Editor’s Note: Climate change and environmental injustice are among the tougher topics for investigative journalists to cover. To help overcome the reporting challenges on these critical issues, GIJN has published an Investigating Climate Change Guide as well as Tips and Data Tools for better coverage. And climate change investigations will be on the agenda of our global online conference, GIJC21, on Nov. 1-5.
As part of our continuing coverage, we’re pleased to re-post this piece from GIJN member ProPublica, republished here under a Creative Commons License (CC BY-NC-ND 3.0).
Two years ago, a friend and I went on a weekend trip from San Diego up to Joshua Tree National Park. We took the scenic route, through the deserts east of the California coast and past the Salton Sea, an aptly named saline lake. Dust blew across the road. Sometimes we could see people racing dune buggies over the rocks and sand. Other times, the horizon was empty but for a few scrappy bushes.
It felt like another planet.
“This is wild,” my friend said. “Who are the people who live out here?”
Less than a year later (and completely unrelated to my trip,) two ProPublica reporters would visit the nearby town of Thermal and start asking those very questions. Climate reporter Liz Weil and visual reporter Mauricio Rodríguez Pons first became interested in Thermal, which is just north of the Salton Sea, because it is one of the hottest places in the US. They soon realized it’s also a prime example of how wealth inequality is inextricably linked to climate justice.

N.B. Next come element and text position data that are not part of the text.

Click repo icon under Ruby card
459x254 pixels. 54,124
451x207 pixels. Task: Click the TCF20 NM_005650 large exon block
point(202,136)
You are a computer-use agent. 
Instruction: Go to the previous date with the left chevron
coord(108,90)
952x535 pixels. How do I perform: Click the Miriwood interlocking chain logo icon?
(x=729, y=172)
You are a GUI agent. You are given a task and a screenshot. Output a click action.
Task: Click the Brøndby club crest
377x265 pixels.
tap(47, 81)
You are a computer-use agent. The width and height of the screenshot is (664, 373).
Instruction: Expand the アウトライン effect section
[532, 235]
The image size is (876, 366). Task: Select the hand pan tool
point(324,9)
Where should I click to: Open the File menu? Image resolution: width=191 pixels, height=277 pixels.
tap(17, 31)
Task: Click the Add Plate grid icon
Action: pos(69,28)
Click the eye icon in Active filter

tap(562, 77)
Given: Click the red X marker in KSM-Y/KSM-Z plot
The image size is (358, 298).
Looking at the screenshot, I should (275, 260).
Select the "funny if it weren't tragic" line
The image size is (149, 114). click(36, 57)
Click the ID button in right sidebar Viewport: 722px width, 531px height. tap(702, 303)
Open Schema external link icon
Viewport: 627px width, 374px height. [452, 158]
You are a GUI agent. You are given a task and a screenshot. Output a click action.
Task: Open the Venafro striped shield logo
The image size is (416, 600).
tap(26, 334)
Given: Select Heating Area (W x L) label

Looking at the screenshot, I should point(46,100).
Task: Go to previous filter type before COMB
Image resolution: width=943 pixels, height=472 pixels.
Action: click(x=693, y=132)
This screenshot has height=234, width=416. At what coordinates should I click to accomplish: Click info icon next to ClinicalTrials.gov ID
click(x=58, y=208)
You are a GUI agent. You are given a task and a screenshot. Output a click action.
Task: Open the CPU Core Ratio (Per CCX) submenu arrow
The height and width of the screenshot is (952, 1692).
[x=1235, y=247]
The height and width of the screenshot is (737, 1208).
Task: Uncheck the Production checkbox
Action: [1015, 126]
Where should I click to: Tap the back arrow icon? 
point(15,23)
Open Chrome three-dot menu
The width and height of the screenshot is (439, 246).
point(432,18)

Thermal’s farmworkers earn, on average, between $15,000 and $17,499 a year, and they struggle to access clean drinking water and cool their homes adequately in the 110+ degree Fahrenheit (43 degrees Celsius) summer heat. Every year the housing authority is on high alert for heat-related deaths. Pedro Nicolas, a community leader and undocumented immigrant living in Thermal, told reporters his family slept in the hallway in the center of their trailer during the summer; because of the trailer’s lack of insulation, that was the coolest place in the house. Later, when Nicolas was finally able to move his family to a newer mobile home with workable air conditioning, friends from his old neighborhood sent their kids to nap in Nicolas’ living room.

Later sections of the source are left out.